» PAGE TEXT:

· · · · · · ·

Matt Freeman DNP, MPH
A trip through the terminal at Galeão/Antonio Carlos Jobim Airport in Rio de Janeiro is mundane, if not a bit grim… unless you start listening. The steaming, sultry, deep voice of former newscaster Iris Lettieri is used to make announcements. Since 1977, Lettieri’s passionate voice has been used in Rio, and has since expanded to other airports in Brazil.
Every time I have flown in Brazil, I have been caught off guard by the sense of mystery and romance in her recorded voice.
If you have never been to Brazil, or have forgotten Lettieri’s voice, this NPR interview will introduce or reacquaint you. You will not be disappointed.
Iris Lettieri is the exception.
Amid the many stresses of air travel, the overuse of announcements is grating, counterproductive, and exacerbates an already anxiety-producing experience.
Psychologists in the United Kingdom analyzed how repetitive announcements result in “warning fatigue.” Professor Judy Edworthy and Plymouth University described how listeners will “habituate” to a stimulus, and it will eventually be ignored.

· · · · · · ·

» GIVEN RECORDS:
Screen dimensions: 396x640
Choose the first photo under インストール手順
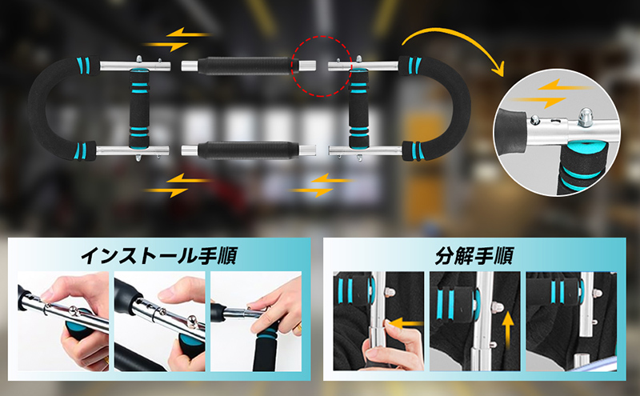tap(62, 322)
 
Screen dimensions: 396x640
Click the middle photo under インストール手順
tap(159, 322)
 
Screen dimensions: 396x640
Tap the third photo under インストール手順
tap(255, 322)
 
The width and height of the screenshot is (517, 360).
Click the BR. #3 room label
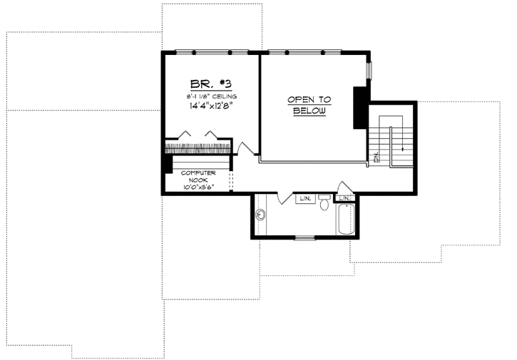pyautogui.click(x=206, y=82)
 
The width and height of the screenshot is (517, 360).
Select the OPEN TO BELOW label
pyautogui.click(x=307, y=106)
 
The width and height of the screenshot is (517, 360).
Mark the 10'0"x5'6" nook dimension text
pyautogui.click(x=198, y=187)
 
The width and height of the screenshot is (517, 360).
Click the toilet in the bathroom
pyautogui.click(x=324, y=205)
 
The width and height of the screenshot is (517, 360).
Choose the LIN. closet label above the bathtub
pyautogui.click(x=345, y=198)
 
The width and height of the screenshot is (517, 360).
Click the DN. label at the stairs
pyautogui.click(x=376, y=157)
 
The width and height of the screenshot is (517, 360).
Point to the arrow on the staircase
pyautogui.click(x=401, y=148)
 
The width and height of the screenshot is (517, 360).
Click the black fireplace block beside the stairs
pyautogui.click(x=360, y=108)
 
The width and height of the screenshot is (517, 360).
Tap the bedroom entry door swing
pyautogui.click(x=247, y=148)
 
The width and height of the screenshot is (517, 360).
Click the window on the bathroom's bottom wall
pyautogui.click(x=304, y=238)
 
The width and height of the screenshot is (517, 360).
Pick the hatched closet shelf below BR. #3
pyautogui.click(x=198, y=148)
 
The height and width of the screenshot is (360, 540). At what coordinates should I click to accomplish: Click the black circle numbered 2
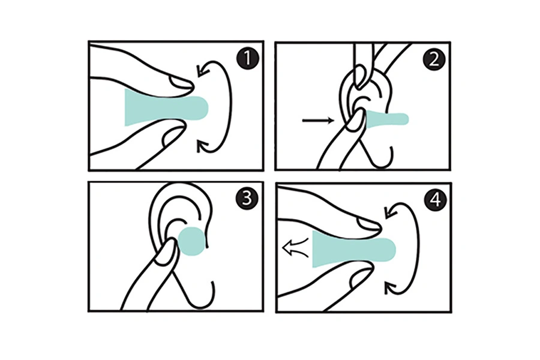click(434, 59)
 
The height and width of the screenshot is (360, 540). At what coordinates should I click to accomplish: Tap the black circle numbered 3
click(247, 199)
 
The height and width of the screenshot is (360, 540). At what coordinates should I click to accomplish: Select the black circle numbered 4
click(436, 200)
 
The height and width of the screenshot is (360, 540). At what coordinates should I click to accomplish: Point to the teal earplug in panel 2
click(386, 119)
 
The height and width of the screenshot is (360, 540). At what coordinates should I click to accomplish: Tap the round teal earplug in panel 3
click(192, 241)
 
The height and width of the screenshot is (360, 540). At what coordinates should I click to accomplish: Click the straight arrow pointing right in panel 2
click(318, 120)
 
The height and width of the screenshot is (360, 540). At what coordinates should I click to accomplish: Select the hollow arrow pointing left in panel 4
click(295, 247)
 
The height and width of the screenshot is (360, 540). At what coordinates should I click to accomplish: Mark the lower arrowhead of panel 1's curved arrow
click(202, 146)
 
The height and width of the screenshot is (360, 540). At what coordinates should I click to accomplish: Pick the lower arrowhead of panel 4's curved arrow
click(390, 288)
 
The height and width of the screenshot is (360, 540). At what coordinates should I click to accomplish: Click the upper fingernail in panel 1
click(181, 83)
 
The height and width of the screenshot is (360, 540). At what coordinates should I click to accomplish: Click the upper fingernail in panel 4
click(368, 224)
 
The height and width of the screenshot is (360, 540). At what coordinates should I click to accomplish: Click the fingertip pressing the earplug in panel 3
click(166, 251)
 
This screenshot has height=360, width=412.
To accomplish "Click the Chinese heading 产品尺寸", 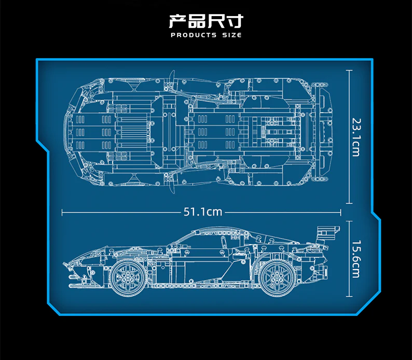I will tap(205, 21).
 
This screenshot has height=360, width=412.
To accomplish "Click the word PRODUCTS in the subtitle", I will tap(193, 35).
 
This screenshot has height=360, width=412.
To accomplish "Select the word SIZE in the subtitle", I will tap(231, 35).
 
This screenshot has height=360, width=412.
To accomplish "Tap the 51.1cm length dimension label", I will tap(203, 212).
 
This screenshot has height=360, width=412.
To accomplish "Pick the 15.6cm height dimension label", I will tap(355, 259).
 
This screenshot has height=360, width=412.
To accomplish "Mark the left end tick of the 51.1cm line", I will tap(62, 212).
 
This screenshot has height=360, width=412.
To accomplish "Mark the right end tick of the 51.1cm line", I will tap(341, 212).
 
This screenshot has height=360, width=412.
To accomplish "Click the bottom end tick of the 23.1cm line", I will tap(350, 204).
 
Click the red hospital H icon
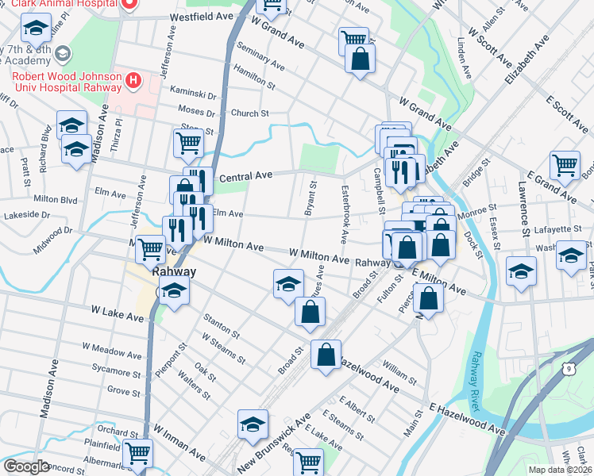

· · · · · · ·

» YOUR OBJECTIVE:
In the text about airport announcements above, condense the paragraph that begins "A trip through the terminal" into a short bulleted list of its main facts.

» TASK ANSWER:
- A trip through the terminal at Galeão/Antonio Carlos Jobim Airport in Rio de Janeiro is mundane, even a bit grim, unless you listen.
- Announcements there use the steaming, sultry, deep voice of former newscaster Iris Lettieri.
- Her voice has been used in Rio since 1977 and has since spread to other airports in Brazil.